Ma il cancello era un semplice cartoncino bianco, e la scritta, su una comune porta di metallo, diceva: «Fermo per manutenzione».
Mi gettai contro la porta tentando di aprirla, strizzando gli occhi perché non riuscivo a mettere a fuoco la vista. Quando finalmente riuscii a vedere, anche la porta e il cartello erano scomparsi e io stavo graffiando il muro.
Qualcuno mi toccò il braccio, e mi voltai di scatto.
— Scusatemi — disse premuroso il mio ebreo. — State forse poco bene? Posso fare qualcosa?
Scossi la testa, non so se per dire di no o per snebbiarmi. — Cerco l’Ostwald — balbettai con un filo di voce, ansimando per la salita. — Lo Zeppelin — spiegai, e vidi che non capiva.
Forse sbaglio, ma mi parve di scorgere un lampo di segreta gioia brillare in fondo ai suoi occhi, sebbene l’atteggiamento premuroso restasse immutato.
— Oh, il dirigibile — disse, con una voce che mi pareva troppo zuccherosa. — Volete dire l’«Hindenburg».
«Hindenburg»? ripetei fra me. Non esistevano Zeppelin con quel nome. O sì? Che mi fossi sbagliato? Avevo la mente annebbiata ma tentavo disperatamente di assicurarmi che ero io, io nel mio vero mondo… «Bin Adolf Hitler, Zeppelin Fachman»…

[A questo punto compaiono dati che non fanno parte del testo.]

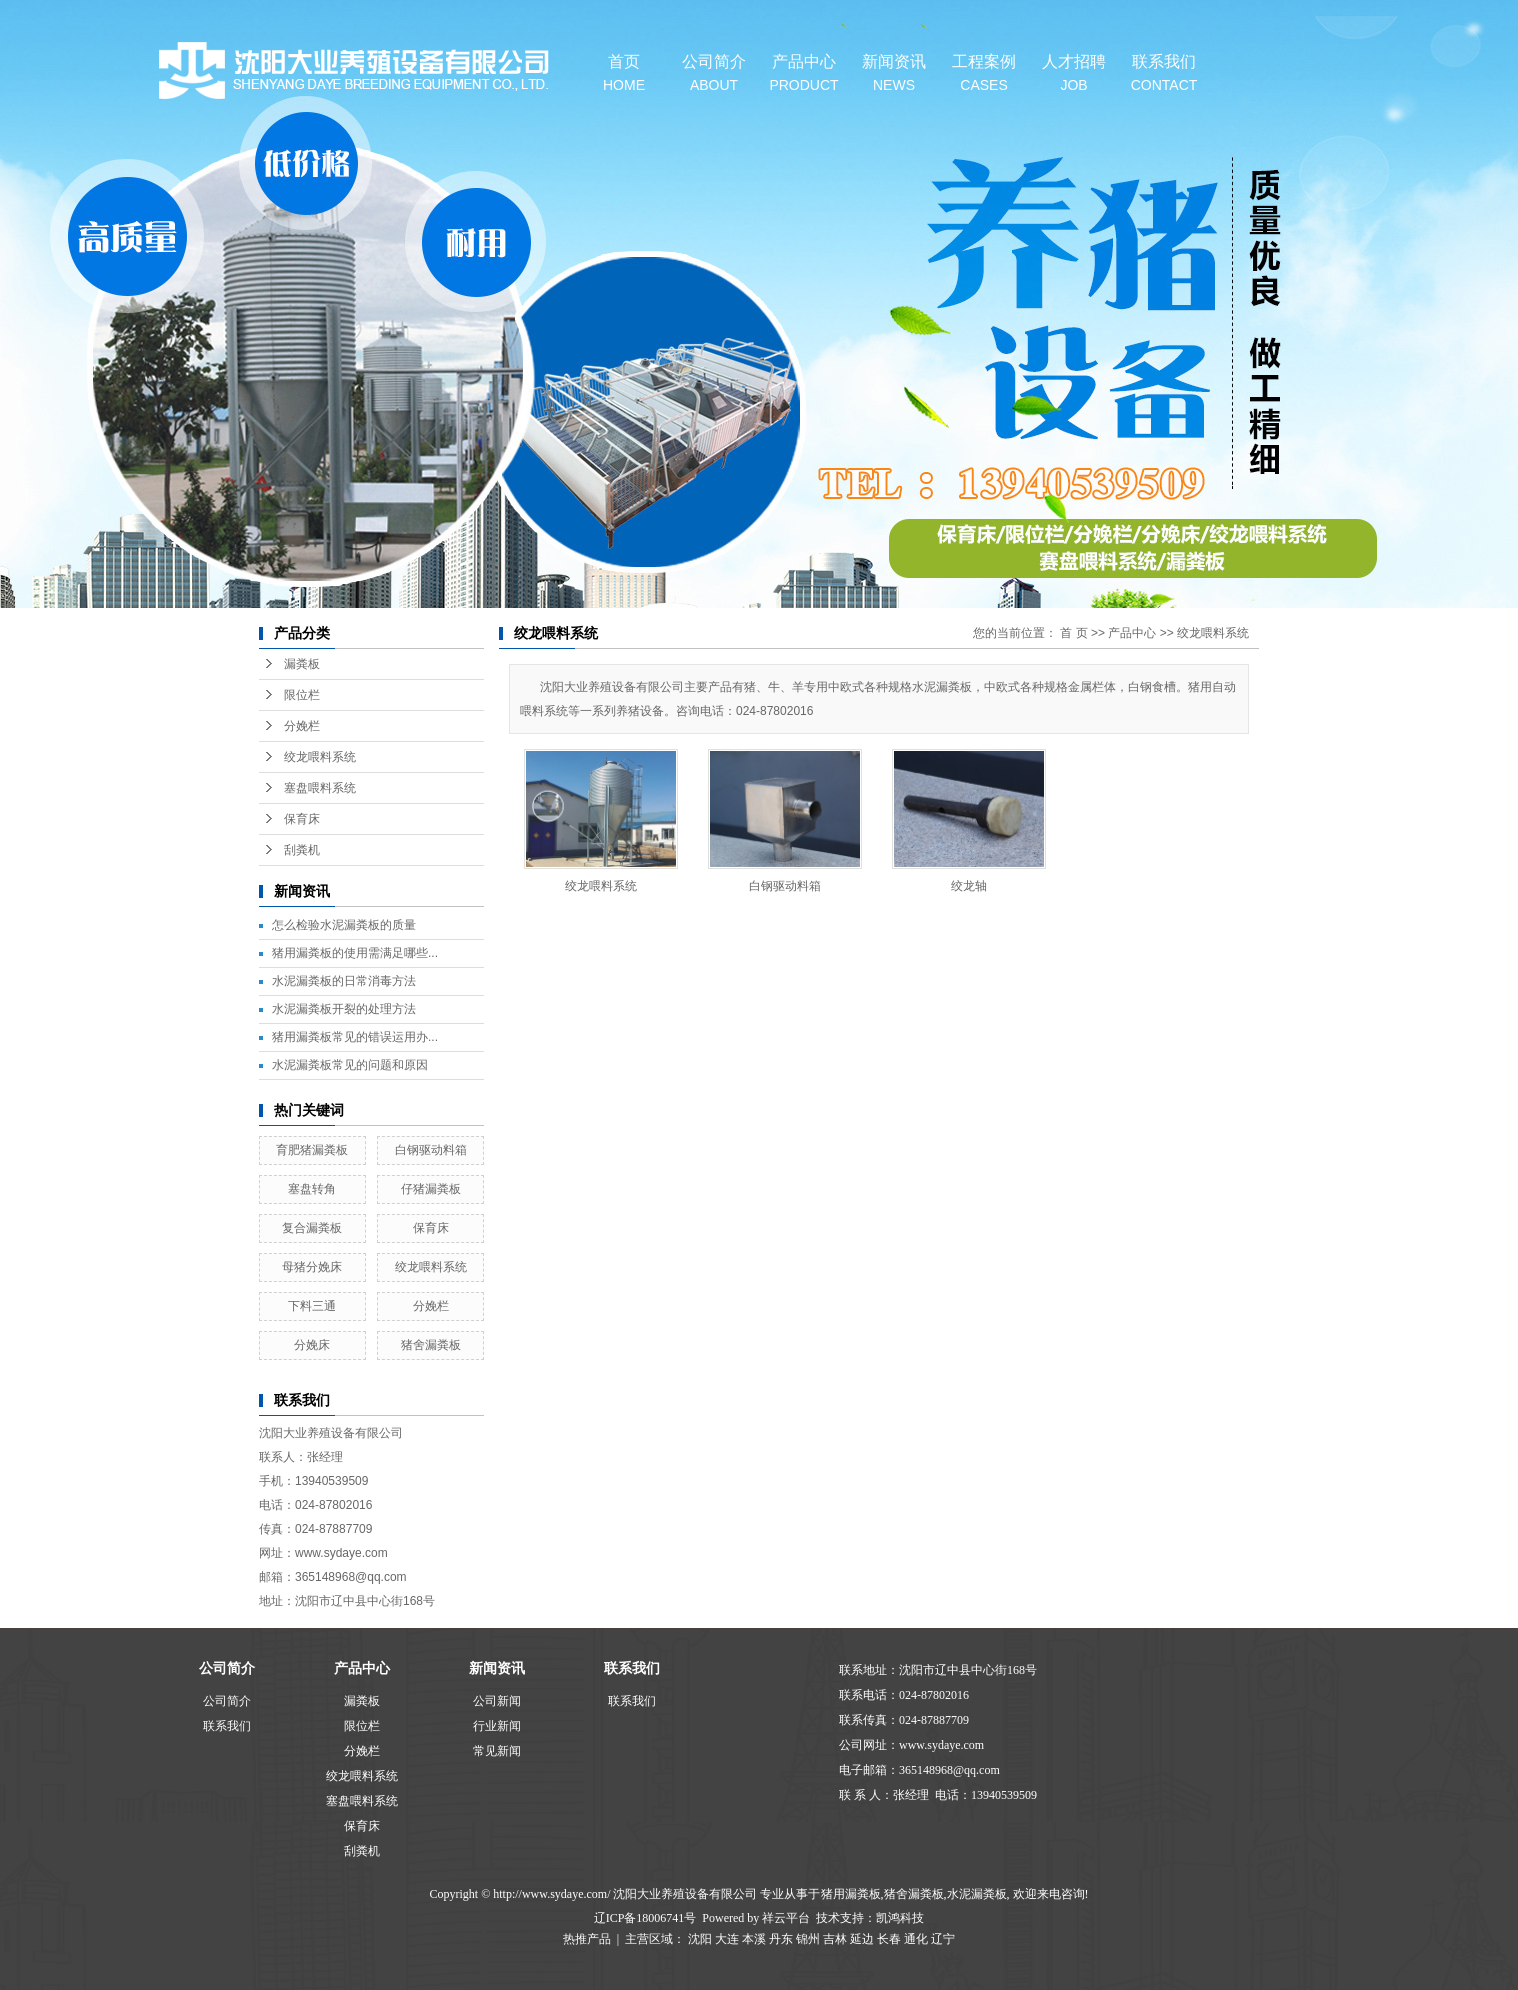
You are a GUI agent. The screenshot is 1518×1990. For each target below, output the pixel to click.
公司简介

— L’«Hindenburg», in ogni caso, non attracca mai qui — stava dicendo l’ebreo — anche se una volta si parlò di fare dell’Empire State la stazione ormeggio dei dirigibili più grandi. Forse ne avete sentito parlare, e credevate… Ma è evidente che non sapete ancora della tragedia — continuò con una sollecitudine che mi riusciva insopportabile. — Spero che non cerchiate l’«Hindenburg» perché a bordo c’era qualche persona a voi cara. Fatevi forza. Poche ore fa, mentre stava per ormeggiarsi a Lakehurst, nel New Jersey, l’«Hindenburg» si è incendiato ed è andato distrutto in pochi secondi. Le vittime sono una quarantina. Fatevi forza — ripeté.